----- EXCERPT PROVIDED -----

Re: PostgreSQL Choosing Full Index Over Partial Index - Mailing list pgsql-performance

Laurenz Albe <laurenz.albe@cybertec.at> writes:
> On Mon, 2025-04-28 at 15:22 +0200, Felipe López Montes wrote:
>> Following the book PostgreSQL Query Optimization (Second Edition), there is a
>> statement on page 90 talking about Partial Indexes that says that the planner
>> will use the partial index rather than the full index on the flight table,
>> however after doing my own tests I have checked that this is not true and the
>> planner estimates that scanning the full index is cheaper than scanning the
>> partial one and would like to understand why.

> Which index is bigger (you can use \di+ in "psql")?

I find that I can reproduce something similar with a very tiny
partial index: the cost estimate for the partial index comes out
higher than for an equivalent query using a non-partial index.
After tracing through it, the blame seems to affix to this
formula in genericcostestimate:

    /*
     * Estimate the number of index pages that will be retrieved.
     *
     * We use the simplistic method of taking a pro-rata fraction of the total
     * number of index pages.  In effect, this counts only leaf pages and not
     * any overhead such as index metapage or upper tree levels.
     *
     * In practice access to upper index levels is often nearly free because
     * those tend to stay in cache under load; moreover, the cost involved is
     * highly dependent on index type.  We therefore ignore such costs here
     * and leave it to the caller to add a suitable charge if needed.
     */
    if (index->pages > 1 && index->tuples > 1)

----- EXTRACTED INFORMATION -----

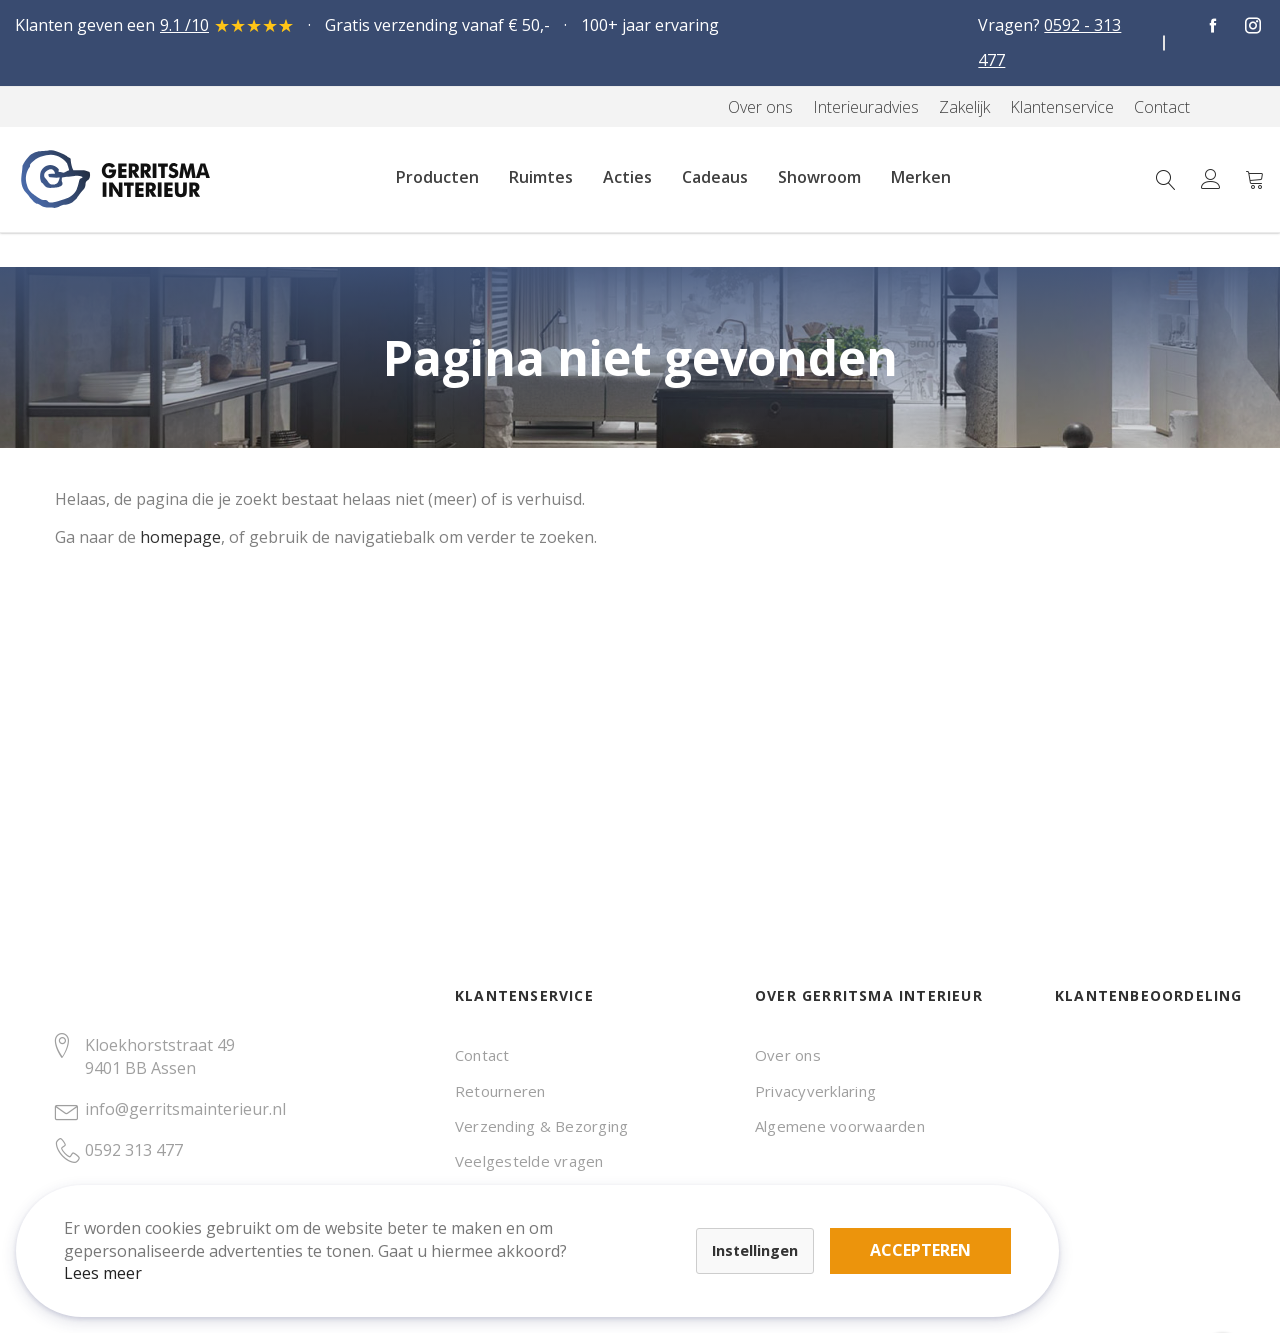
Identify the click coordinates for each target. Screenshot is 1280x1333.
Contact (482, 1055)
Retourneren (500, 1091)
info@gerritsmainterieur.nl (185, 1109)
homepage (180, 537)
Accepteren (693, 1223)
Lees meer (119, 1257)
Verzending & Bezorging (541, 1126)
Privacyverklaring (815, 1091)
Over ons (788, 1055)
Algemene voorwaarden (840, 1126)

-----
----- EXTRACTED INFORMATION -----

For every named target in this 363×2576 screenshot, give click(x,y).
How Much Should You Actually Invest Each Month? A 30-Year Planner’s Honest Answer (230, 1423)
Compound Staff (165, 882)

-----
----- EXTRACTED INFORMATION -----

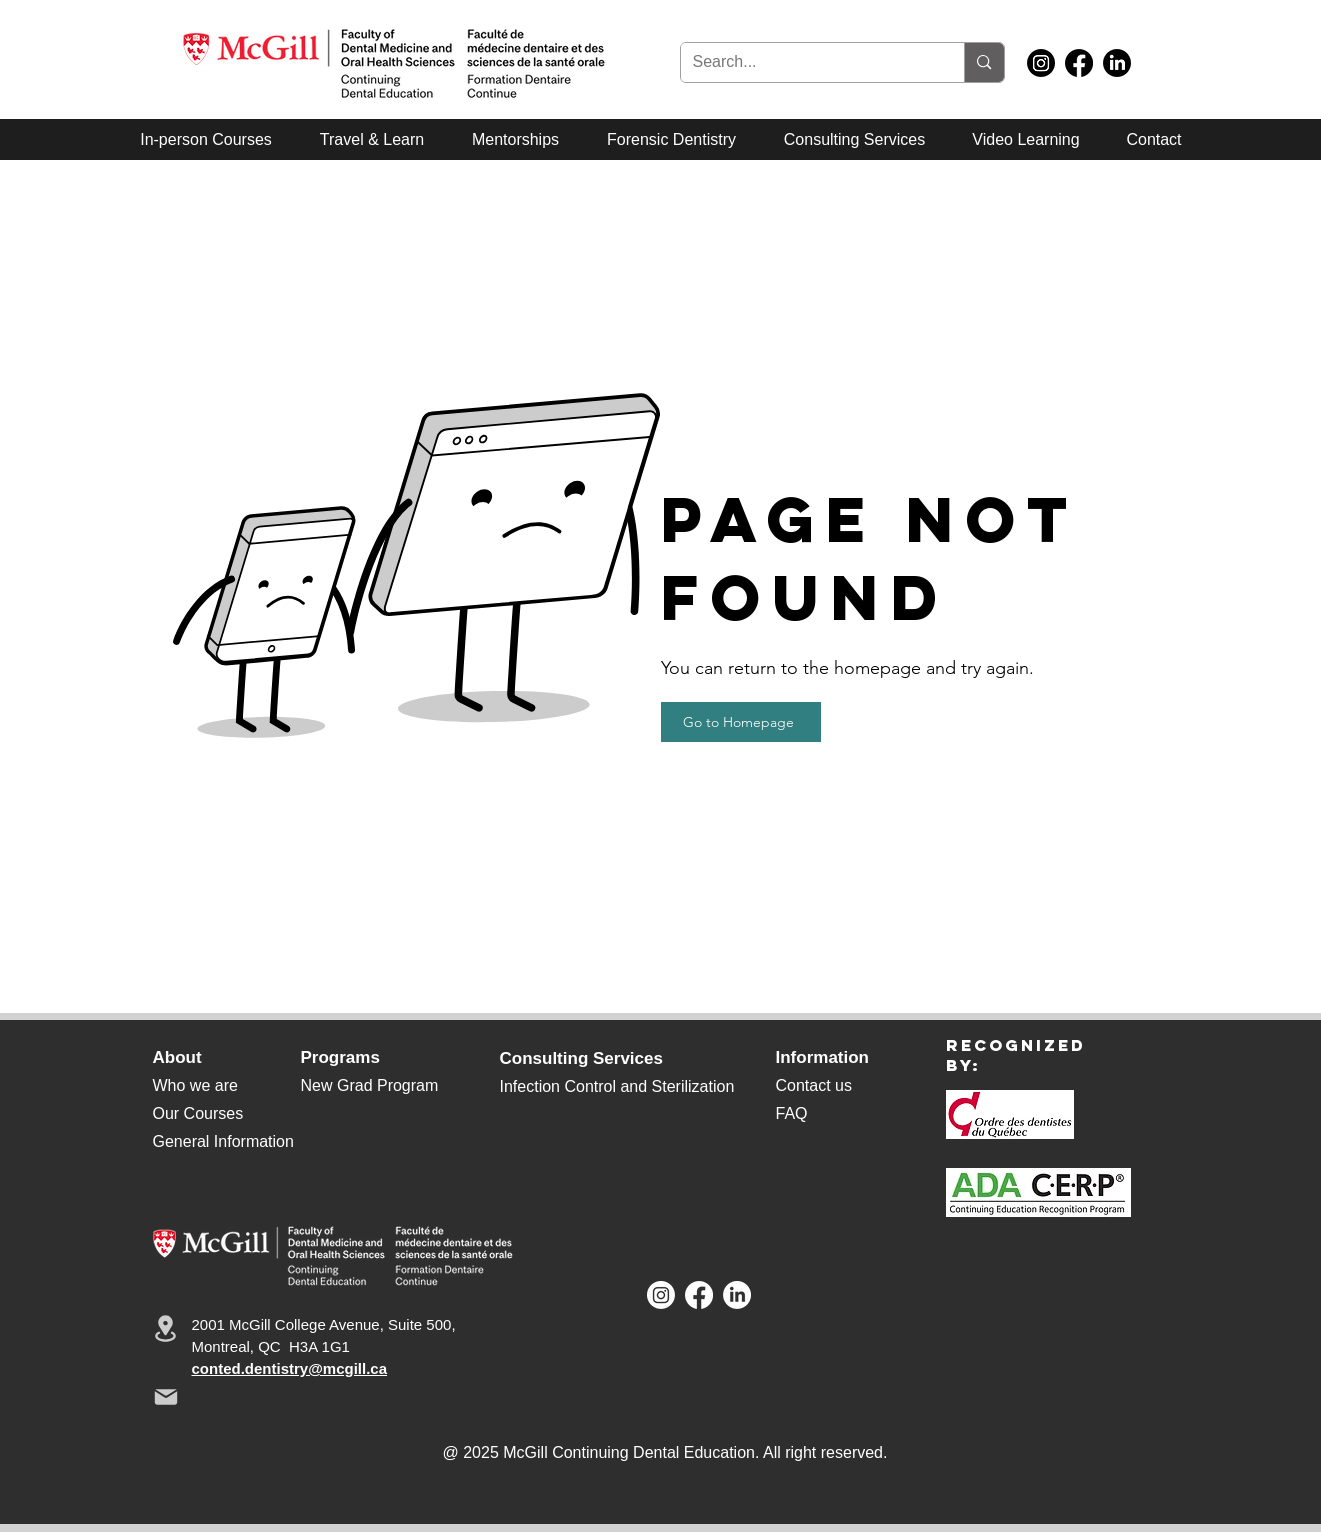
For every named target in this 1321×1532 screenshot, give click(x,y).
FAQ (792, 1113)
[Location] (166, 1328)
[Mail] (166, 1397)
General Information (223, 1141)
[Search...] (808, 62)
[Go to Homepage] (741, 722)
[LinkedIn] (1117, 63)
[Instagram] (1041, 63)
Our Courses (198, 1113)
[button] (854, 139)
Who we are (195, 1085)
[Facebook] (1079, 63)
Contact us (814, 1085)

-----

** GIVEN TASK 1 **
In the PostgreSQL partial index thread, which function contains the formula blamed for the partial index's higher cost estimate?
** GIVEN TASK 2 **
Write the next part of the PostgreSQL partial index thread, picking up right after its final line.
The lines that come after the thread are separate material.

** TASK RESULT 1 **
genericcostestimate

** TASK RESULT 2 **
        numIndexPages = ceil(numIndexTuples * index->pages / index->tuples);
    else
        numIndexPages = 1.0;

(numIndexTuples is the estimated number of index entries to be
visited.)  In the example I'm looking at, the query wants to
retrieve 5 rows and the index holds exactly those 5 rows, so

(gdb) p numIndexTuples
$38 = 5
(gdb) p index->pages
$39 = 2
(gdb) p index->tuples
$40 = 5

and numIndexPages comes out to 2, ie we expect to visit the
whole index.  But if we're considering a non-partial index,

(gdb) p numIndexTuples
$44 = 5
(gdb) p index->pages
$45 = 17
(gdb) p index->tuples
$46 = 10000

and numIndexPages comes out to 1, so we estimate half as much
disk access cost and the partial index looks worse.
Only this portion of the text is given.